The 75mL deep red residue went through distillation in a simple vacuum distillation setup (boiling flask, still head, condensor, vacuum adapter, recieving flask) The first fraction that came over came over at 160C, this is suspected iso-safrole as SWIMS safrole comes over at ~145. This first fraction was clear and about 5mL worth and saved for future use. The second fraction came over at 190C and about 50mL came over then no more came over. SWIM was so nervous at that point as he did not want things to get screwed up so he stopped. This left SWIM with very light yellow clear liquid and very water like. The rest of the resiude was approx 10mL worth and simply discarded. Although maybe more could have came over this was good enough for SWIM. JUMPING FOR JOY!! SWIM cant wait for his first amination and crystallization.

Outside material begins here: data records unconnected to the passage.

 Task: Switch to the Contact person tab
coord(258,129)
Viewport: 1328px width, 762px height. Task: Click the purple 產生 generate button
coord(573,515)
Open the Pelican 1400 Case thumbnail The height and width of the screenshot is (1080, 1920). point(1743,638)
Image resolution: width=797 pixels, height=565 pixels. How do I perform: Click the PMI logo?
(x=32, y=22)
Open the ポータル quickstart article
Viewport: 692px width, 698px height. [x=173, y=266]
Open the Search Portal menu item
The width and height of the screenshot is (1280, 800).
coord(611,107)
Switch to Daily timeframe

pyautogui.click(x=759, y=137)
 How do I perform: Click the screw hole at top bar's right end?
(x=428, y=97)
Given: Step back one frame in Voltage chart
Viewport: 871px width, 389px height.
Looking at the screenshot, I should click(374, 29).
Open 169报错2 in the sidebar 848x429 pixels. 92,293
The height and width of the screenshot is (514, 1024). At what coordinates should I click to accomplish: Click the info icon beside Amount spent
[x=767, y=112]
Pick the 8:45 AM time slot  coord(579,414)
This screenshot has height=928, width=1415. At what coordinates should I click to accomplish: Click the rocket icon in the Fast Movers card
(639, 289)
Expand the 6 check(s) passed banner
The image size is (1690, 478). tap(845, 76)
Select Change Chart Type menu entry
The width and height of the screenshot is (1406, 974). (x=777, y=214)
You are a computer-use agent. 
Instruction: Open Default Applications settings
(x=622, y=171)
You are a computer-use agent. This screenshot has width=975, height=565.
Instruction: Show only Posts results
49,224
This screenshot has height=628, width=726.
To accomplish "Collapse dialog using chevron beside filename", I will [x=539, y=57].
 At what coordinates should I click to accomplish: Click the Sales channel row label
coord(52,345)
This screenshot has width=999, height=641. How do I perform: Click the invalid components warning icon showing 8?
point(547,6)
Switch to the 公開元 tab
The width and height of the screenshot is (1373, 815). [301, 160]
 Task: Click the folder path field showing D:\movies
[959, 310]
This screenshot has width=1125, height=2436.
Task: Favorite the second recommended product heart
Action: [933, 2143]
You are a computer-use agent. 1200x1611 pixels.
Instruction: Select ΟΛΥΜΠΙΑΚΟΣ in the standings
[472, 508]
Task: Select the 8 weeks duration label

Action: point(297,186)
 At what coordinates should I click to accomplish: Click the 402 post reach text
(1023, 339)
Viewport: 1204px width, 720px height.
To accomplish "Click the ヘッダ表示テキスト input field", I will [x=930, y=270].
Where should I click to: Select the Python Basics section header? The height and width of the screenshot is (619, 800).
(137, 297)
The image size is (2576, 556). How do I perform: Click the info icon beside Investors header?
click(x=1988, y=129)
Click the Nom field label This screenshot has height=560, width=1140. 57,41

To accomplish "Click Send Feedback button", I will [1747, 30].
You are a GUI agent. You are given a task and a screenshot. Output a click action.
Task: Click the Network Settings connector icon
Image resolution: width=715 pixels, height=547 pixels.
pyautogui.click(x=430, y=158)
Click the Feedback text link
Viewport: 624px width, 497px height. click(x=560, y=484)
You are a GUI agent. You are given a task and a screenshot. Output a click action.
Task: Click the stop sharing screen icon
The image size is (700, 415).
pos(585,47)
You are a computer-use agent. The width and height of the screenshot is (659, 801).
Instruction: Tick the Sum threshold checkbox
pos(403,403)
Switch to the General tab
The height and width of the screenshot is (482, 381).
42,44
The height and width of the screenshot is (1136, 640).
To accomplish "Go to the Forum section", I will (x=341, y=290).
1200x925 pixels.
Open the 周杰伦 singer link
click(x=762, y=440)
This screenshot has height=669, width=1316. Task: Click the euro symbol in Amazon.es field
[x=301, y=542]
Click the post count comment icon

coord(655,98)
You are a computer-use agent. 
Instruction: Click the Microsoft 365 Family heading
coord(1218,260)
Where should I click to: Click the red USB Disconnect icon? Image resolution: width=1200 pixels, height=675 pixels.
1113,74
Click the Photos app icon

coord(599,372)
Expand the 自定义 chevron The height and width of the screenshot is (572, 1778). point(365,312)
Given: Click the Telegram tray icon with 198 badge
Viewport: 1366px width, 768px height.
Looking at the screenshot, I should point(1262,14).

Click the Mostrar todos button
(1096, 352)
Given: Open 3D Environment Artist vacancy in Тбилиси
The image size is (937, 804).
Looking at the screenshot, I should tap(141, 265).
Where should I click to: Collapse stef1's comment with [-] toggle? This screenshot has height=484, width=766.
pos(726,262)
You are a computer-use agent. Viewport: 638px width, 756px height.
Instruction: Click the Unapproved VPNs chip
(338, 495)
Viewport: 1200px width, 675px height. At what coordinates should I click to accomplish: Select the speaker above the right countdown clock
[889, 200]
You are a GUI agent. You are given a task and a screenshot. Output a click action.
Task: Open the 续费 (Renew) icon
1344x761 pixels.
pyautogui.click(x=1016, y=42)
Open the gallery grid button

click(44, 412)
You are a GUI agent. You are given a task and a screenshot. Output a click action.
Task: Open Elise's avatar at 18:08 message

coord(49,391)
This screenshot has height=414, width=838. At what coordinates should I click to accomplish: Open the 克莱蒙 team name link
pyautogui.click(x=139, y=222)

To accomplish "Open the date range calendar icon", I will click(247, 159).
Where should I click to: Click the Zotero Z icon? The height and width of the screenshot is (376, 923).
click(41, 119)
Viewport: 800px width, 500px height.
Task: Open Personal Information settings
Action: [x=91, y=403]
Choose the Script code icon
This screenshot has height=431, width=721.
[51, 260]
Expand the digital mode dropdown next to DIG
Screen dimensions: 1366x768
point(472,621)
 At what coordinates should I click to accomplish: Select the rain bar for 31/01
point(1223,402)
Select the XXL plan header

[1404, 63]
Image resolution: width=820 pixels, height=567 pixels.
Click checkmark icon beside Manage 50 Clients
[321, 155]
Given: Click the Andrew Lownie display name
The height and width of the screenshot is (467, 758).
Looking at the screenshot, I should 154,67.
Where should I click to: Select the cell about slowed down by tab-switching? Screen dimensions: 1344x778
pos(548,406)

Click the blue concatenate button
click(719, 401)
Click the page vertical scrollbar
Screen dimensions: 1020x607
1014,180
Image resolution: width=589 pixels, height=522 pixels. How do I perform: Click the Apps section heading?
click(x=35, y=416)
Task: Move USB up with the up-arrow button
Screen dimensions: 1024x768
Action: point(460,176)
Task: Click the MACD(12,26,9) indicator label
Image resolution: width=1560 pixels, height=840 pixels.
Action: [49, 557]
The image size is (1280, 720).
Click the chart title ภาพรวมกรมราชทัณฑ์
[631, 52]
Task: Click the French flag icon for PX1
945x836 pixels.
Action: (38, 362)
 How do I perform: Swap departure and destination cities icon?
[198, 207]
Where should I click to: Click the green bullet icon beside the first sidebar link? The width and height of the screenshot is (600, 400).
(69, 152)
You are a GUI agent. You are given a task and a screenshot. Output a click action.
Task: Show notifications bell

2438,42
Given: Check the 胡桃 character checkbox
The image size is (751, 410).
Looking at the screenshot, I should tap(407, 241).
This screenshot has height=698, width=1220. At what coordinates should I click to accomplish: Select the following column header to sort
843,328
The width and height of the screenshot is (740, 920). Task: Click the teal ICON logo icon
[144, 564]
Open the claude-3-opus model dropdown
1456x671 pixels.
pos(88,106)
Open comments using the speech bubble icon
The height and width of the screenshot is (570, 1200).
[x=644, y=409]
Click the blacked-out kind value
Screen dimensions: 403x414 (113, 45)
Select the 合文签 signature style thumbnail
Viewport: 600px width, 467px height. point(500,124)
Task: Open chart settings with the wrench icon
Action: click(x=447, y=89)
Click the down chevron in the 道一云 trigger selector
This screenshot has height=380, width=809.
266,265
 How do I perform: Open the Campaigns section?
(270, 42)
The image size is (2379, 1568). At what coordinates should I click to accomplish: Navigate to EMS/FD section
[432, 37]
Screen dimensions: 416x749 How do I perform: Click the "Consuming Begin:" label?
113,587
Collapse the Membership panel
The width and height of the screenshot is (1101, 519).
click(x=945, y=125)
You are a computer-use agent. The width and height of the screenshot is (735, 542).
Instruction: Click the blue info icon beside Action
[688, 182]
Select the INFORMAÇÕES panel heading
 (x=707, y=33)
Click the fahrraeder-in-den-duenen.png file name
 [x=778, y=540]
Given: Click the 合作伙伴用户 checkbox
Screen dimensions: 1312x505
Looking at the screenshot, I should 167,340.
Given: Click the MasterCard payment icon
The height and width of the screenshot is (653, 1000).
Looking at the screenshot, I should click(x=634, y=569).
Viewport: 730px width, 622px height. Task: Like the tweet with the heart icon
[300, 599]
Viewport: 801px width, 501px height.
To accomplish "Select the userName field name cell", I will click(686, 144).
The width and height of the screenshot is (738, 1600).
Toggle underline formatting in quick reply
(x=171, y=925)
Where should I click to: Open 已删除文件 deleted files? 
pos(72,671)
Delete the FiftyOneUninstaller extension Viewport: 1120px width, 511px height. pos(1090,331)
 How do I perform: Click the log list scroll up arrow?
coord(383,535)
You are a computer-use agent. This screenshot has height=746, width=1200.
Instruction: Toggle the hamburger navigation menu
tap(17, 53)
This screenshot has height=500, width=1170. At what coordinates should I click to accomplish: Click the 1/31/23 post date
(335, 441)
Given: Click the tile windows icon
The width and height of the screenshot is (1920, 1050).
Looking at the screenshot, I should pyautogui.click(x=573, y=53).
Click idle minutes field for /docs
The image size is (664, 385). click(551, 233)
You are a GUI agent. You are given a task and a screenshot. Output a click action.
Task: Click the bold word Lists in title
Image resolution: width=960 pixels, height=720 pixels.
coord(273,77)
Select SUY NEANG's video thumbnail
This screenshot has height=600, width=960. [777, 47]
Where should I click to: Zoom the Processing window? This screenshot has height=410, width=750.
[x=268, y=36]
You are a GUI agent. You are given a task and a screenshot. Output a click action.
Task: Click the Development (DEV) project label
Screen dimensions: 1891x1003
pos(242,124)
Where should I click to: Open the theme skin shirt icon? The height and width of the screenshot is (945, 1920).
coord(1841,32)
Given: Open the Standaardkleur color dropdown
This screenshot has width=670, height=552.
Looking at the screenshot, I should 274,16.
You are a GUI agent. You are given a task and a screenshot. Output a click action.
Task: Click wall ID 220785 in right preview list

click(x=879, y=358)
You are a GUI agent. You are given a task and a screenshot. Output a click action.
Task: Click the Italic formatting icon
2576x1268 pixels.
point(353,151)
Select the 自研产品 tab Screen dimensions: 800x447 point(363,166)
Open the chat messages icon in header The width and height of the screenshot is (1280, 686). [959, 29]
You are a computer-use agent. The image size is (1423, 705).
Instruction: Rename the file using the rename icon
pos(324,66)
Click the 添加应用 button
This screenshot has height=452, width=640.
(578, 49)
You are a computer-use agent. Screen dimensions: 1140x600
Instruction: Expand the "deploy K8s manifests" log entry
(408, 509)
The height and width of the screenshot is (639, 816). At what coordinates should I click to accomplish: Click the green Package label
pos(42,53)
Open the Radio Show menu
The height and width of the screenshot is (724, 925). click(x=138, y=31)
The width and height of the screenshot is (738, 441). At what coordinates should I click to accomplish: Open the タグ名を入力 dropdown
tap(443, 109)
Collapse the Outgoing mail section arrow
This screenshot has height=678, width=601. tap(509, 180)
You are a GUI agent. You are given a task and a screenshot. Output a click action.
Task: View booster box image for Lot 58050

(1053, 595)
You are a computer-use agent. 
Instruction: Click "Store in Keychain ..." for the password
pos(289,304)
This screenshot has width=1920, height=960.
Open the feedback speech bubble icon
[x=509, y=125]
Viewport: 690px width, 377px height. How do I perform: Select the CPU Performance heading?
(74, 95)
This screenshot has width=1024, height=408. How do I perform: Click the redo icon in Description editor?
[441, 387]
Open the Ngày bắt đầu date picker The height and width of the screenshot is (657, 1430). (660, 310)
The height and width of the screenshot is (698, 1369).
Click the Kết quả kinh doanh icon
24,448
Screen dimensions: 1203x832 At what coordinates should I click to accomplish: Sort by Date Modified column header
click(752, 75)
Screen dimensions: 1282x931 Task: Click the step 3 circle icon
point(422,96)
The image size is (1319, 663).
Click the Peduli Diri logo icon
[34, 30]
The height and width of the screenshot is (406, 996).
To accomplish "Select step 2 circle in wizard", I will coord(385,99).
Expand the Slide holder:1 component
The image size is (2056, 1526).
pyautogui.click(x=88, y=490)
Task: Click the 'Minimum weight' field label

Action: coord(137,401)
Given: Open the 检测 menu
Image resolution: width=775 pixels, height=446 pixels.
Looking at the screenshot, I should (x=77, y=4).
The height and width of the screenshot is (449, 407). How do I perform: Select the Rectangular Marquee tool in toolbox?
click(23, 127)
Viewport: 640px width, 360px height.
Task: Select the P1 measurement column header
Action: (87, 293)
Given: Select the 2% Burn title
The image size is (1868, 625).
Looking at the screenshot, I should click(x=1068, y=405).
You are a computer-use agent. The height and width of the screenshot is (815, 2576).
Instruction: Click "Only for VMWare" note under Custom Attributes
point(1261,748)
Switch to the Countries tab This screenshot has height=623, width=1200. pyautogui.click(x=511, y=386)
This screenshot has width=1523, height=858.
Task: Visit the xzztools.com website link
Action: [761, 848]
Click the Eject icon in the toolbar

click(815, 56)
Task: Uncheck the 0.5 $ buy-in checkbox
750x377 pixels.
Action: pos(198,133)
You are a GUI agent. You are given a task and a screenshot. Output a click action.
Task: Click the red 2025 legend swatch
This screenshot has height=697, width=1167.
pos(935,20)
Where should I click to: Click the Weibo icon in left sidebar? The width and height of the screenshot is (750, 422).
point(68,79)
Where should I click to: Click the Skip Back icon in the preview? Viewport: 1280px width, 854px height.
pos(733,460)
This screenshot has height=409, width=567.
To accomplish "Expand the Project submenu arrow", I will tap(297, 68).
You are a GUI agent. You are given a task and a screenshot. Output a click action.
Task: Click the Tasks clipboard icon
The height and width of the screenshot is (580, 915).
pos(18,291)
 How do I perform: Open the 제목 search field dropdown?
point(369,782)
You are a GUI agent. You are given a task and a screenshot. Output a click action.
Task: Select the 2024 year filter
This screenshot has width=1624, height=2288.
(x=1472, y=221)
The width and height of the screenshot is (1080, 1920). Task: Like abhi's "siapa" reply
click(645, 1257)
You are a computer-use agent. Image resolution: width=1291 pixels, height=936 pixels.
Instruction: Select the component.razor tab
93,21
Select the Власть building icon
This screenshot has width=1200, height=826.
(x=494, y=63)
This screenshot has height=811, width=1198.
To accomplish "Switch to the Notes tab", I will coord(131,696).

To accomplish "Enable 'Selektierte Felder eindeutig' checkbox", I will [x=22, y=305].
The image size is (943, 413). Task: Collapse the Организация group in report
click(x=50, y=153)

So it works!! Ethanol as solvent & less h2so4. The BP for the second fraction is right so SWIM should have good KETONE.
THANKS BEES SOOOOOOOOO MUCH!!!
hcildoduedn
(Synaptic Self-Mutilator)
07-31-02 18:33
No 339422
Why 5 hours?
(Hive Bee)
08-01-02 04:25
No 339580
I believe he is compensating for the reduced acid/epoxide ratio.
Personally, I don't like the idea of my epoxide staying in hot sulfuric any longer than it has to, but if it works...
Worker bees can leave
Even drones can fly away
The queen is their slave
(Hive Bee)
08-01-02 19:08
No 339830
I believe were all still waiting on Ritter's writeup where he performed the p-tosic hydrolysis in five minutes, neutralizing the acid with a high boiling tertiary amine (i'm pretty sure it's a commercial chem though) to prevent it from destroying the molecule at the end of the procedure. That would be dank if I had a way of filtering those tosic crystals.
Flip
Conclusion /nm./: the place where you got tired of thinking.